L’effetto mediatico c’è stato: la Regione Lazio – e oggi anche la Provincia di Roma – che offrono milioni di euro per diventare soci della nuova Alitalia fa notizia.
Una buona mossa per ottenere visibilità sui giornali e soprattutto per oscurare l’altra – e più dolorosa – notizia: tra breve i cittadini del Lazio dovranno pagare un ticket di 3 euro sui farmaci “griffati”. Il deficit della sanità è alle stelle e la Regione non ha altra possibilità che introdurre questa nuova tassa. Salvo poi scoprire che per mettere soldi sull’Alitalia, qualche risparmio ci sta ancora.
Contraddizioni del bilancio a parte, l’offerta della Regione Lazio – e adesso anche della Provincia guidata dal Pd Zingaretti – ha alle spalle qualcosa emblematico.
Lo Stato sconfitto dal mercato dopo anni di gestioni disastrose dell’Alitalia, ora vuole rientrare dalla finestra – attraverso le Regioni – lì dove ha fallito, immolando miliardi di euro sull’altare di gestioni disastrose. Naturale la risposta stizzita del ministro Scajola: «Gli imprenditori si occupino delle imprese e i governatori dei problemi della gente».
Il principio è questo: Ognuno deve fare il suo mestiere. Le regioni si occupino dei servizi ai cittadini piuttosto che continuare a trasformarsi in imprenditrici dai dubbi risultati.
Senza infierire ricordando le perdite accumulate negli anni da decine delle imprese partecipate dalle Regioni, la questione di fondo resta un’altra: la sinistra italiana – nel 2008 – non ha ancora maturato un minimo di cultura liberale e di mercato. E sotto sotto è ancora innamorata di una visione statalista e ugualitaria che ha fallito nel mondo e nella storia.
Le Regioni in Alitalia sono un esempio di questa visione del pubblico sempre e dovunque.
Quella di Marrazzo sembra perciò una mossa quantomeno inopportuna. A meno che non sia servita – come detto – a mettere la sordina sulla reintroduzione dei ticket.

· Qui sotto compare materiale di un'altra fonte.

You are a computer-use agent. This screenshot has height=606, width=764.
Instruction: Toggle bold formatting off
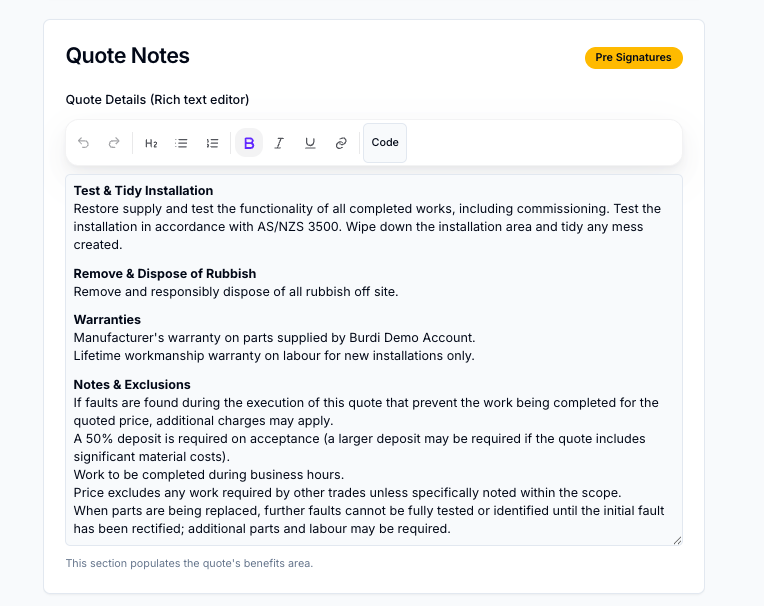click(249, 143)
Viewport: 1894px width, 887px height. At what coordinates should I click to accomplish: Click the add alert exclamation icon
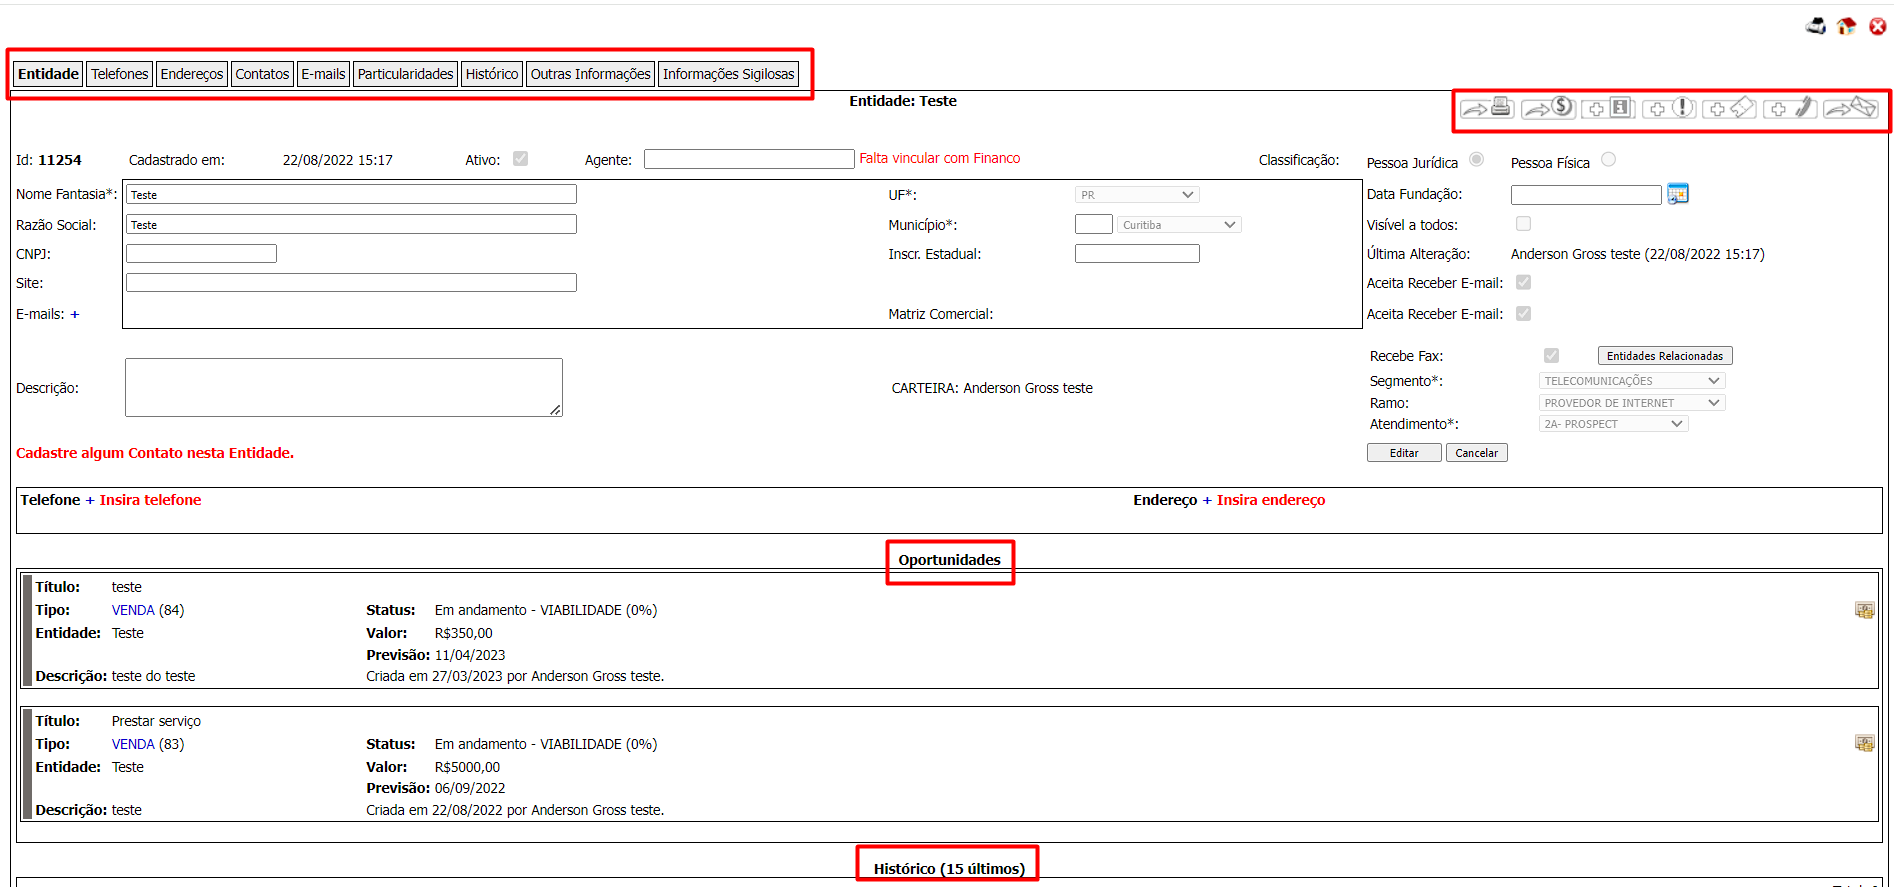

O – come a questo punto sembra sempre più probabile – a riposizionare lo stesso governatore nel dibattito dentro il Partito democratico. Partito che ufficialmente si è espresso contro il piano Fenice. Un piano che adesso è legittimato anche a sinistra.
Le prossime regionali sono vicine. E anche Marrazzo sa fare di conto.